FOREX-Euro firmer on higher short-term market rates, dollar slips

Anirban Nag
Monday, 9 Dec 2013 | 7:35 AM ET

* Euro hits six-week highs vs dollar, five-year peak on yen

* Euro supported by higher money market rates in euro zone

* Dollar falls to 1-1/2 month low vs Swiss franc

LONDON, Dec 9 (Reuters) - The euro hit a six-week high against the dollar and a five-year peak versus the yen on Monday, helped by tighter money market conditions in the euro zone, which offset weak data from the region. The euro rose as high as $1.3748 in thin early trade in Asia. It was trading at $1.3720 in Europe, firmer on the day as short-term interest rates in the euro zone money market edged up with the chances of more easing by the European Central Bank looking slim for now. Against the yen, the euro climbed to 141.55, reaching highs not see since October 2008. It was last trading at 141.42 yen, up 0.3 percent on the day, ignoring a drop in euro zone sentiment and a fall in German industrial output.

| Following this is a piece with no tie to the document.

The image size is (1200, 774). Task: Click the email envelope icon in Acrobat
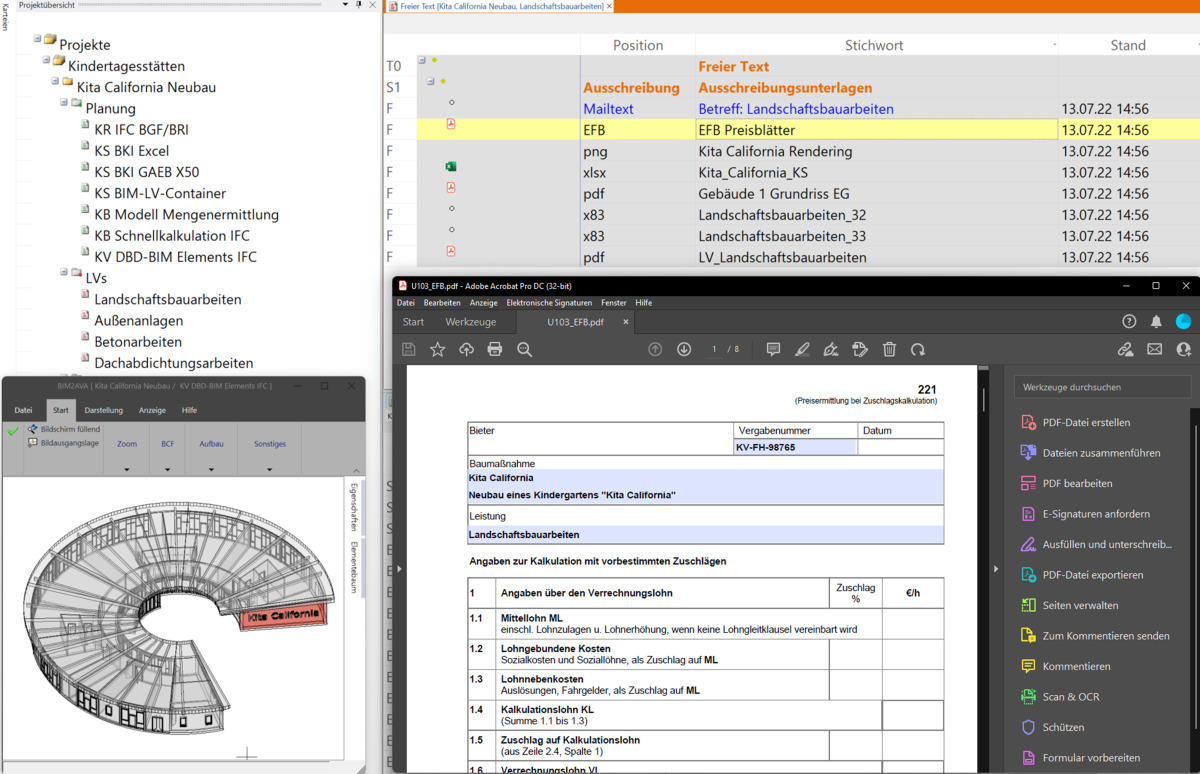coord(1154,349)
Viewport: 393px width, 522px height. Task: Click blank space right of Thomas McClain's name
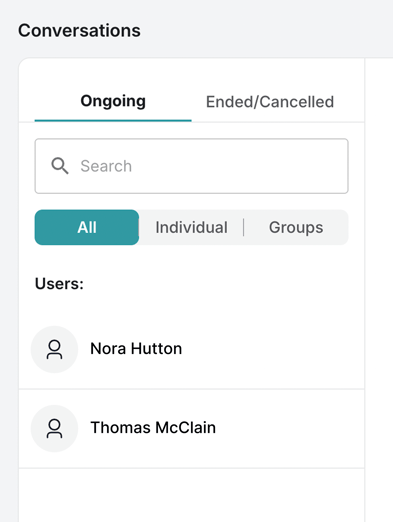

"It is possible for the euro to rise towards $1.38 where we think it will be capped," said Manuel Oliveri, FX strategist at Credit Agricole. "Chances that the ECB will lower the deposit rate to negative are falling and this is supporting the euro." The euro's rise nudged the dollar index down 0.1 percent to 80.229, having hit a near six-week low of 80.169 earlier in the day. The dollar tracked lower U.S. Treasury yields, which failed to get traction from a strong U.S. payrolls number on Friday. U.S. employers hired more workers than expected in November, driving the jobless rate to a five-year low of 7.0 percent. But the better-than-expected jobs number was not robust enough to lead markets to price in an immediate withdrawal of monetary stimulus by the Federal Reserve, pushing U.S. Treasury yields lower and dragging the dollar down. The dollar fell to a 1-1/2 month low against the low-yielding safe-haven Swiss franc, with the latter also buoyed by growing signs that deflation in Switzerland was abating and the economy was growing. The dollar fell to 0.8910 francs, its lowest since Oct. 25 on trading platform EBS. A Reuters poll showed Wall Street firms expect the Fed to start reducing its massive bond-buying programme no later than March, with only a handful of them expecting action as early as next week. Fed policymakers like Jeffrey Lacker, Richard Fisher and James Bullard will speak later, with traders keen to hear any hints on when tapering will begin. The only speaker who is a voter on the Federal Open Market Committee is Bullard, however. He recently said a strong payrolls number would raise the chance of tapering in December. Against the yen, the dollar held firm at 103.10 yen following Friday's 1.1 percent rally, not far from six-month peak of 103.38 hit on Tuesday. The yen continued to underperform on the Bank of Japan's ultra-loose monetary policy and the pick-up in risk appetite. Data on Monday showed Japan's current account balance unexpectedly fell into the red in October, underpinning the dollar against the yen. "If the ability of dollar/yen to hold above 103 yen is not a function of dollar strength, it must be related to yen weakness," said Jane Foley, senior currency strategist at Rabobank. "The recent poor current account report from Japan and weak wage data will have helped support this theme."